Discovery Points to Factors in Imatinib Resistance
LYN kinase implicated in resistance in BCR-ABL mutation-negative chronic myelogenous leukemia
WEDNESDAY, June 25 (HealthDay News) -- LYN kinase may play a role in imatinib resistance in patients with chronic myelogenous leukemia who don't have BCR-ABL mutations, according to research published in the July 2 issue of the Journal of the National Cancer Institute.
Ji Wu, M.D., of the M.D. Anderson Cancer Center in Houston, and colleagues analyzed data from experiments using cells from patients with imatinib-resistant chronic myelogenous leukemia (CML) who didn't have BCR-ABL mutations -- previously thought to play a major role in imatinib resistance -- as well as cells from imatinib-sensitive patients and drug-resistant and drug-sensitive CML cell lines.
In imatinib-sensitive cells and cell lines, drug treatment suppressed LYN phosphorylation, but it didn't in cells from resistant patients without BCR-ABL mutations, the investigators found. In cells from resistant patients, imatinib did block BCR-ABL signaling, but failed to suppress LYN phosphorylation. The use of short interfering RNAs to silence LYN or tyrosine kinase inhibitors to reduce activation was associated with cytogenetic or complete hematological response in drug-resistant disease, the authors report.

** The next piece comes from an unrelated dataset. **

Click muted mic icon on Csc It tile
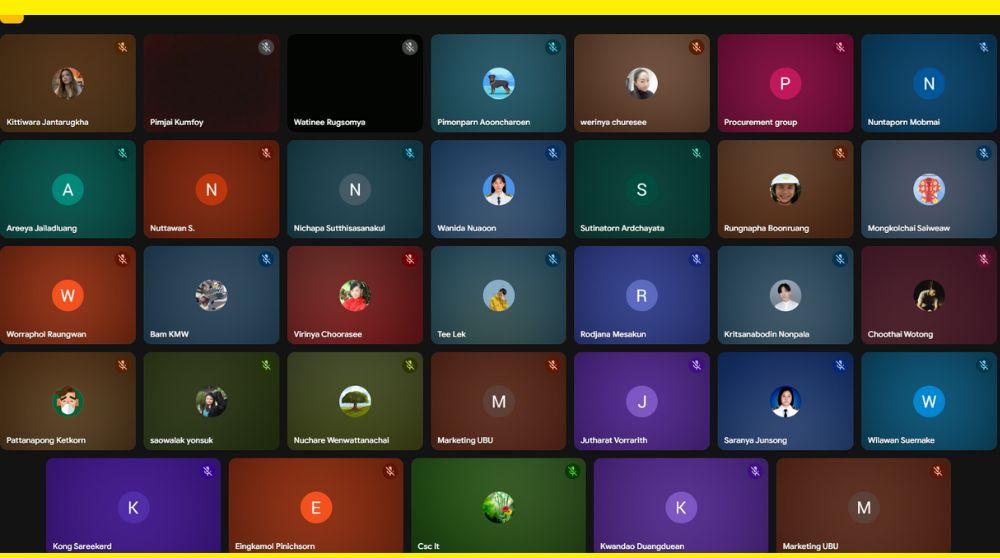click(x=573, y=472)
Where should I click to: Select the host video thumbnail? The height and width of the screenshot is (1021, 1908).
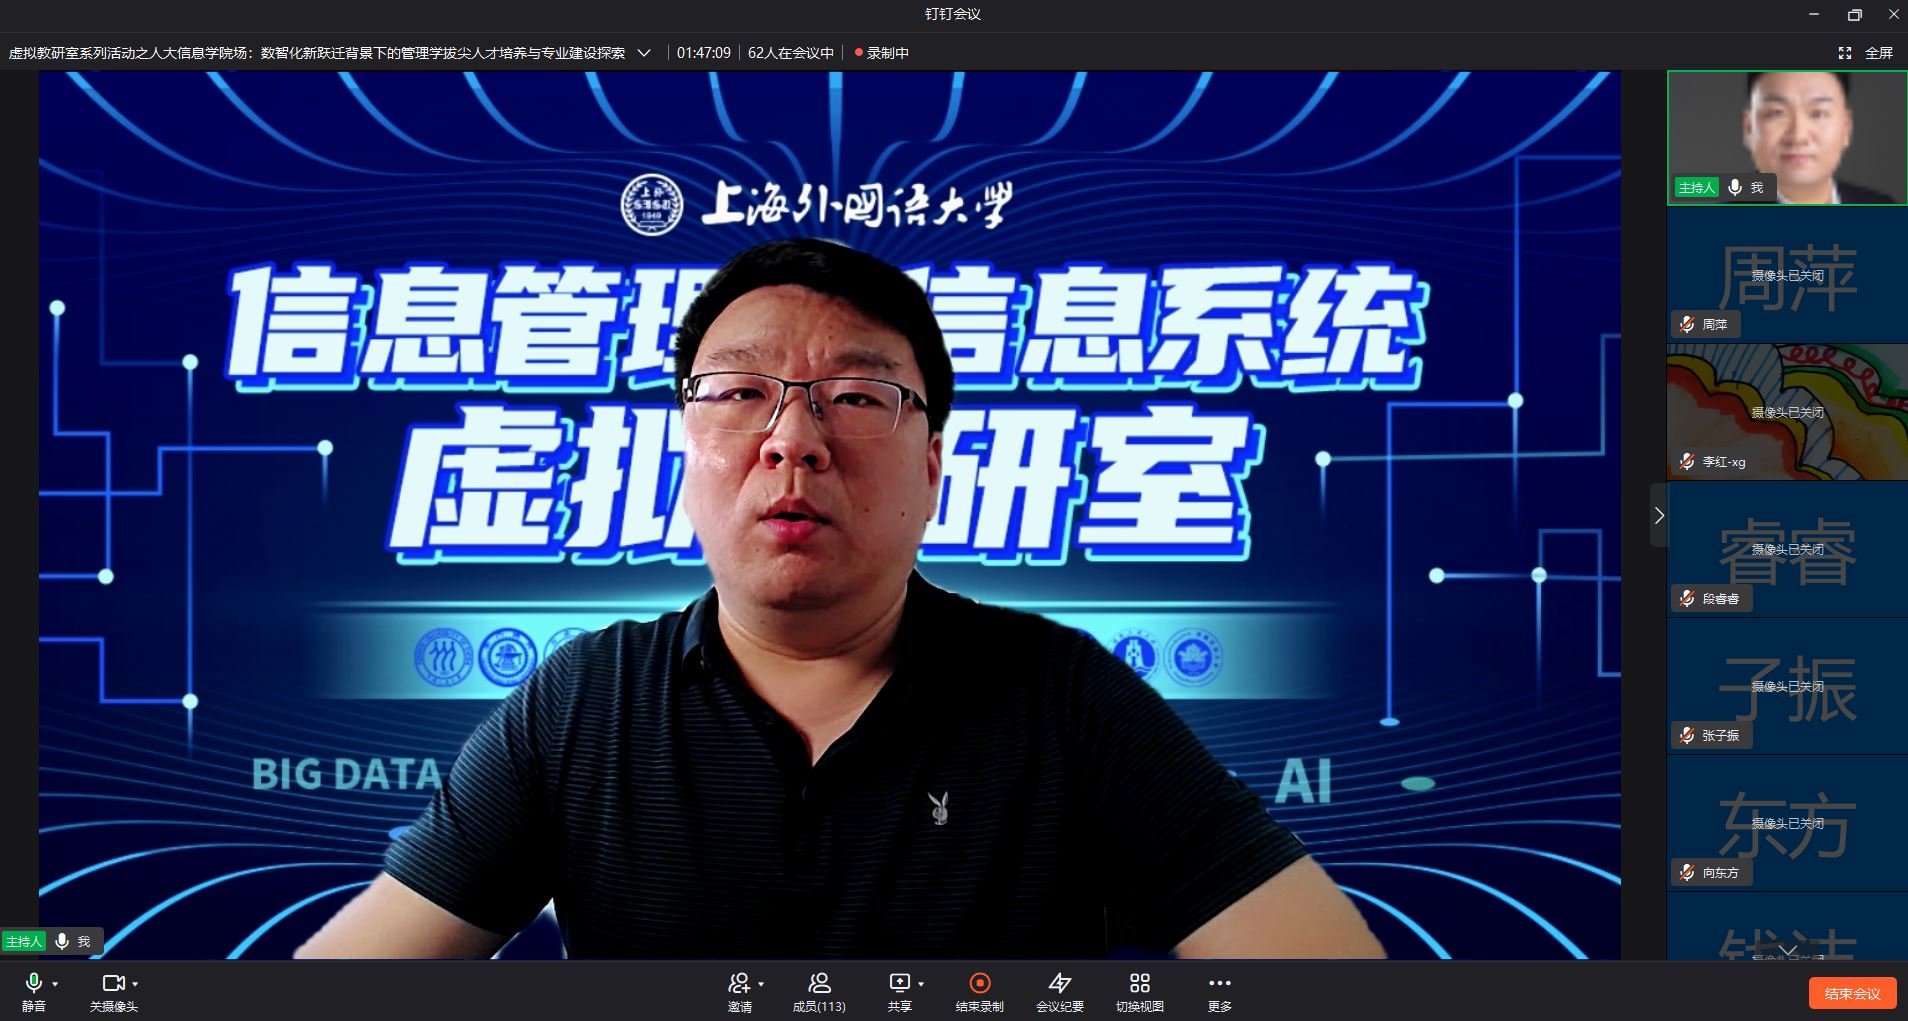(x=1786, y=137)
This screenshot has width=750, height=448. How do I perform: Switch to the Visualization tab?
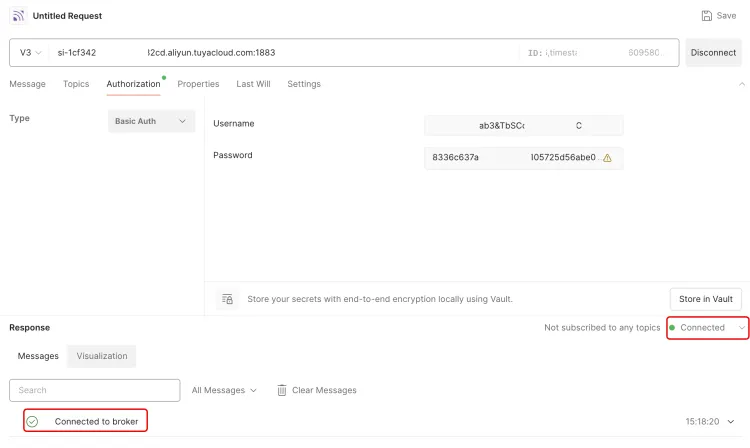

"BCR-ABL-independent resistance is probably more frequent than generally appreciated and of considerable clinical importance," write Thomas O'Hare, Ph.D., and colleagues from the Oregon Health & Science University Cancer Institute in Portland, Ore., in an accompanying editorial. This study "takes us outside of the realm of thoroughly studied kinase domain mutation-based resistance and toward an improved understanding of BCR-ABL-independent disease. In addition to opening new questions for exploration, these results suggest that therapies targeting both BCR-ABL and LYN kinases may prove beneficial in certain circumstances of imatinib-resistant CML."
A study co-author disclosed relationships with Novartis and Bristol-Myers Squibb.